Jeff Graham, executive director of the Equality Foundation of Georgia, which received support through the giving project, agreed: “In the middle of constant anti-LGBT legislative attacks, it felt impossible to carve out time to focus on fundraising planning—but this project helped me do just that.”
Doughty said the project was also fortunate to have retained the right experts to advise the groups. “There are a lot of people out there in the fundraising consultant world who charge a lot but don’t deliver. Our consultants—Sarah Anderson of Campbell & Company and Beth Strachan of the Metropolitan Group—continuously adjusted their approach to the needs of individual groups, including dealing with significant staff turnover.”
The organizations that were part of this 20-month second phase of the project’s work were not immune to the plague of turnover affecting nonprofit fundraising staff generally. A 2013 survey of more than 2,700 executive and development directors found that half of development directors (50 percent) anticipated leaving their current jobs in two years or less and that it took six months or more to fill a vacancy. During this project phase, 10 of the 25 key participants (40 percent) left their posts, creating hard-to-fill vacancies.
“We think the key challenge facing so many nonprofits is not embracing a ‘culture of philanthropy’ in which fundraising is a shared value for all board and staff,” said Linda Wood, a steering committee member from the Haas, Jr. Fund and co-author of the 2013 study. “This contributes to high rates of fundraising staff turnover, a lack of investment in professional development for fundraising staff, difficulties in engaging boards in fundraising, and inadequate data management systems.”
The project’s leaders also recognize now that using a cohort model had both value and limitations. The participating groups said they found considerable value in the three convenings the project held. But the initial cohort structure also turned out to be flawed. At first, each cohort had one lead group that received significant funding for consulting assistance and internal improvements, while the others were to learn largely through the experiences of the funded groups. That arrangement “just didn’t work for most of the organizations,” noted Graham, because we each felt we had fairly unique challenges. The model was then changed so that each participating organization received individual help from the consultants.

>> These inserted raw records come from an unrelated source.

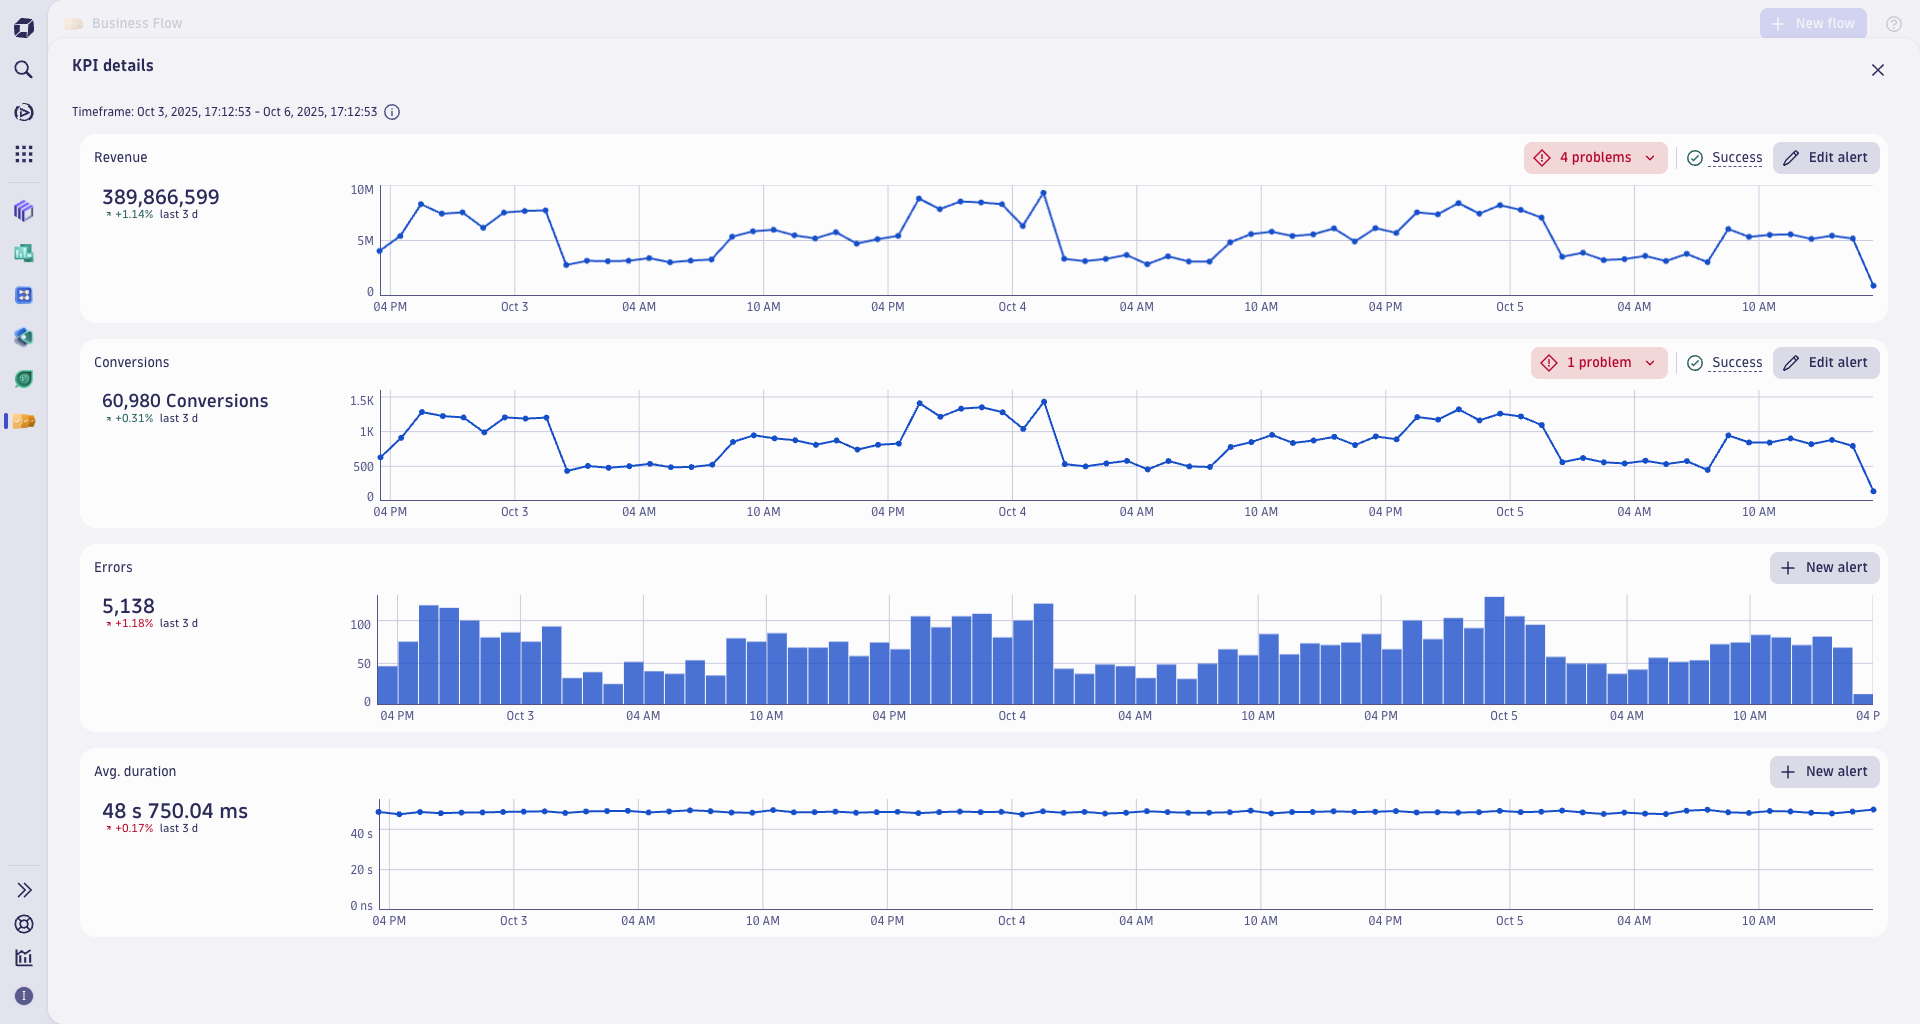
Task: Click Edit alert for Revenue
Action: pos(1826,158)
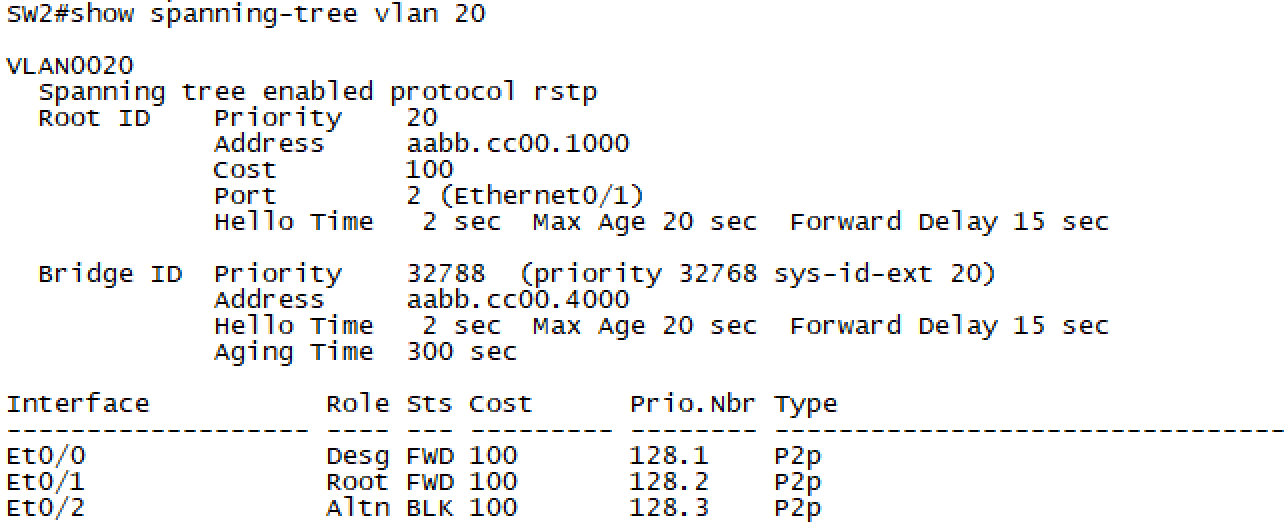Click the Root ID label
This screenshot has width=1288, height=532.
pos(94,118)
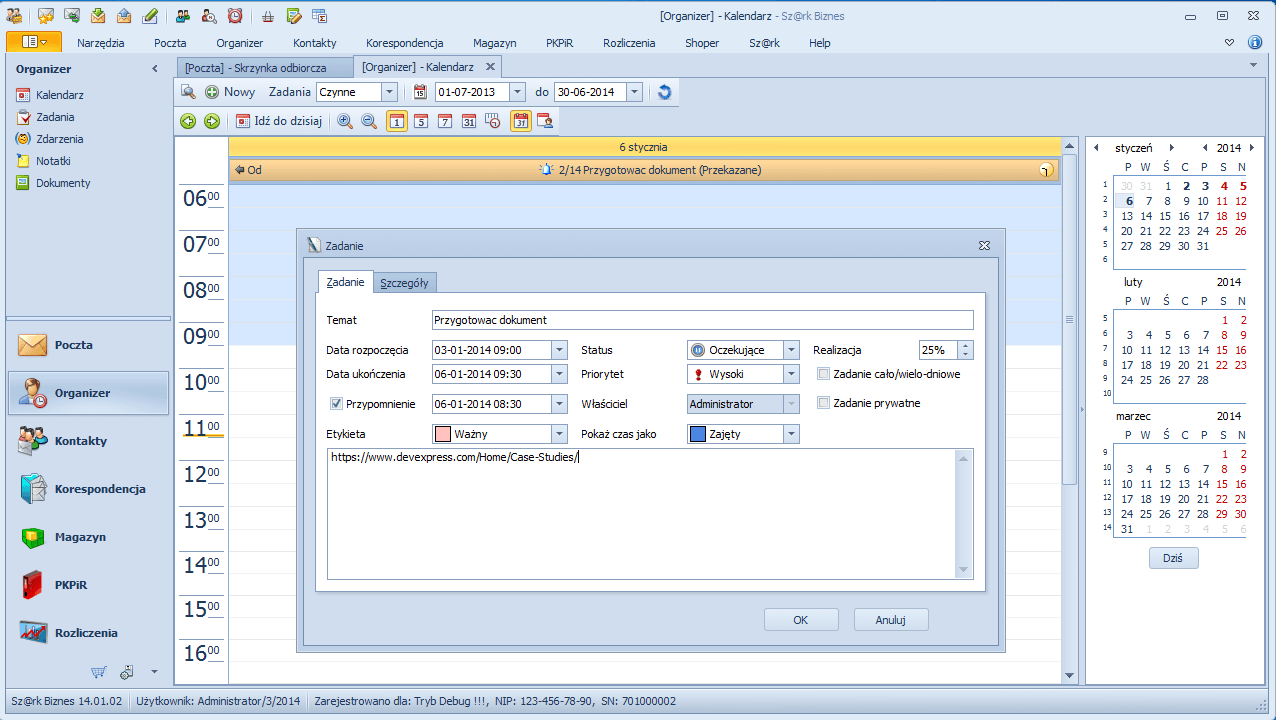Check Zadanie cało/wielo-dniowe option

pyautogui.click(x=824, y=374)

After the election of Donald Trump, many well known progressive groups saw huge increases in donations. In 2017, the project started its third phase, looking to see if specific messaging could deliver a bump in income to LGBTQ organizations. The research found that the Trump presidency had not changed priorities for donors but was motivating them to give more. Once again, however, while promising approaches to messaging emerged, none proved a blockbuster when tested.
Findings from the project were shared with LGBT groups and were continuously shared with the field. In the project’s fourth and final phase from 2017 to earlier this year, a wide range of workshops or institutes were conducted, including for organizations serving LGBT people of color, LGBT community centers, and LGBT organizational development directors.

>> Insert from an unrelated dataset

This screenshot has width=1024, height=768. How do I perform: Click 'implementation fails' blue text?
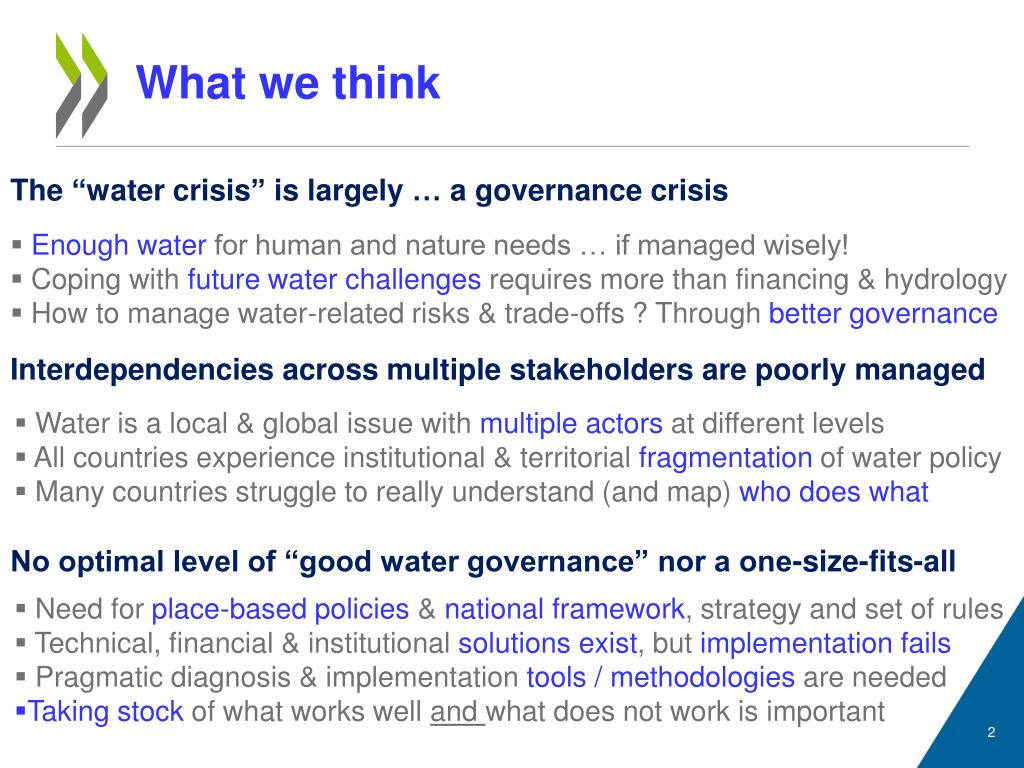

“We didn’t find the holy grail, but I’m very proud of what this project produced, including an extensive body of research, a comprehensive library of LGBT-specific fundraising resources, and framework for future foundation investments in fundraising capacity,” Foreman said. “In an age where funder attention spans can be so limited, we are also extremely grateful to the member of the steering committee who stuck with this for nine years.”